The concept of drugging the “undruggable” has long challenged pharmaceutical research. Conventional small-molecule inhibitors, while effective for many targets, depend on binding to active sites—leaving a large portion of the human proteome inaccessible.

Enter PROTACs, or proteolysis targeting chimeras—a new class of small-molecule therapeutics that harness the cell’s degradation machinery to selectively eliminate disease-causing proteins.
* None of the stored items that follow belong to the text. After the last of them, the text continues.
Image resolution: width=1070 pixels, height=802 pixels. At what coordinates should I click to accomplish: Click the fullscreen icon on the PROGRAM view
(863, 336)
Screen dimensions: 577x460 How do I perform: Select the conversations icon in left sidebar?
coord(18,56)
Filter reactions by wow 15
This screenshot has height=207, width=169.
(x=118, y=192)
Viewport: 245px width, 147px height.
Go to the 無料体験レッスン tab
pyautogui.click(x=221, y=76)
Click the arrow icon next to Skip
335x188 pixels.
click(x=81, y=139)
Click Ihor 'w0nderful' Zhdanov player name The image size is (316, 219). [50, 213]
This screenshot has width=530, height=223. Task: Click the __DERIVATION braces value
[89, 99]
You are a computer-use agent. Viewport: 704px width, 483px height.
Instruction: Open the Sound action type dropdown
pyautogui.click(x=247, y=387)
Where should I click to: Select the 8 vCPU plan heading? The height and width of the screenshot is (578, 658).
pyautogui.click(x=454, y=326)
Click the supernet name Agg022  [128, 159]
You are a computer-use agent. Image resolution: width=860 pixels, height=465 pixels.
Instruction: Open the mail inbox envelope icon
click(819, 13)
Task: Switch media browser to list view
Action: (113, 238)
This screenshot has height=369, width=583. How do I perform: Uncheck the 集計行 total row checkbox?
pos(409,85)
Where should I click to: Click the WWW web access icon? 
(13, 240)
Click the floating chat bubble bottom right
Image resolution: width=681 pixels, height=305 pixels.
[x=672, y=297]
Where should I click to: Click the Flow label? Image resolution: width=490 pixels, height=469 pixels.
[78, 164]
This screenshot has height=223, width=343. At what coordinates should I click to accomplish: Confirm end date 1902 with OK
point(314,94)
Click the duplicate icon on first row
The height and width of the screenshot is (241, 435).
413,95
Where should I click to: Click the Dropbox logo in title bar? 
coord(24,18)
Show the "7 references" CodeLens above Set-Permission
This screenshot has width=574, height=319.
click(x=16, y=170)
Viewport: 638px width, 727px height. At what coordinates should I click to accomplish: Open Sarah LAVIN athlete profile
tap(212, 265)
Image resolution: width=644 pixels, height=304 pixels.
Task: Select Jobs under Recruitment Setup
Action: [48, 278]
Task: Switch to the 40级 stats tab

Rather than inhibiting function, PROTACs remove the target protein entirely, representing a fundamental shift in targeted therapy design.


What are PROTACs?

PROTACs are heterobifunctional small molecules composed of three key parts:

  1. A ligand that binds the target protein.

  2. A ligand that recruits an E3 ubiquitin ligase.

  3. A chemical linker connecting the two.

Once inside the cell, a PROTAC acts as a molecular bridge between the target and an E3 ligase, inducing ubiquitination of the target and its subsequent degradation by the proteasome.

Because PROTACs catalytically trigger protein removal rather than continuously inhibit activity, a single molecule can degrade multiple targets—demonstrating an event-driven pharmacology model distinct from the occupancy-driven mechanisms of classical drugs.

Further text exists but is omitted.